> Your instructions: With the records below as your source, retype each line exactly from the top down to the line that contains "Open the Settings", and include that line.

> Input material:

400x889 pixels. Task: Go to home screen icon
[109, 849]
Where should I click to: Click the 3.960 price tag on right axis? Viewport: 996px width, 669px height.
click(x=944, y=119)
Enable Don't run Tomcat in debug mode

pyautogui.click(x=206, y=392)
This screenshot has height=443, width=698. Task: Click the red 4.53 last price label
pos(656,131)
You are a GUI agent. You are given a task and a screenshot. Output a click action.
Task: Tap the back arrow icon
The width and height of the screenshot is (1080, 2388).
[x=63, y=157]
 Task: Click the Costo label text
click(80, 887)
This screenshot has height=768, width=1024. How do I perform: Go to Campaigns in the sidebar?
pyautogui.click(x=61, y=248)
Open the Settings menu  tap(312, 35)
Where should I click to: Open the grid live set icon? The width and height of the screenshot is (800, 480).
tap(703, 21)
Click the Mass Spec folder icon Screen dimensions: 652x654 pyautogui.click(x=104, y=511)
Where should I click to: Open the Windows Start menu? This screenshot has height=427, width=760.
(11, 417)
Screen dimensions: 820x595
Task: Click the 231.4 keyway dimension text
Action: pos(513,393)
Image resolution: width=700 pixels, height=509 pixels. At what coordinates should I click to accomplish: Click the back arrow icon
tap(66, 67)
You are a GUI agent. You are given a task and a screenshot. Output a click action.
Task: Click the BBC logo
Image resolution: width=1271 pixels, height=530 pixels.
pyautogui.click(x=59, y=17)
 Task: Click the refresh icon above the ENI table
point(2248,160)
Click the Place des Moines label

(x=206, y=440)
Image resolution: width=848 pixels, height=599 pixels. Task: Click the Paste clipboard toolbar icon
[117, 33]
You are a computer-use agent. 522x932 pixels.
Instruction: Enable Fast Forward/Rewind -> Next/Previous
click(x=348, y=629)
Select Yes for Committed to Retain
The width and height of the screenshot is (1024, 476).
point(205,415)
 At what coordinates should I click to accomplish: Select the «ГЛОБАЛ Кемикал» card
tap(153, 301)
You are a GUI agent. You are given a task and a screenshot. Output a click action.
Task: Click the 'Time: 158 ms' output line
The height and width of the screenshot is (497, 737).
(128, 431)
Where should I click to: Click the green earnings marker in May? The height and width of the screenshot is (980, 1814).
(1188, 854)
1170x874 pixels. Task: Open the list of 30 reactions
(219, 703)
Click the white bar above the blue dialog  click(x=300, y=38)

> Result for this exercise:
400x889 pixels. Task: Go to home screen icon
[109, 849]
Where should I click to: Click the 3.960 price tag on right axis? Viewport: 996px width, 669px height.
click(x=944, y=119)
Enable Don't run Tomcat in debug mode

pyautogui.click(x=206, y=392)
This screenshot has height=443, width=698. Task: Click the red 4.53 last price label
pos(656,131)
You are a GUI agent. You are given a task and a screenshot. Output a click action.
Task: Tap the back arrow icon
The width and height of the screenshot is (1080, 2388).
[x=63, y=157]
 Task: Click the Costo label text
click(80, 887)
This screenshot has height=768, width=1024. How do I perform: Go to Campaigns in the sidebar?
pyautogui.click(x=61, y=248)
Open the Settings menu  tap(312, 35)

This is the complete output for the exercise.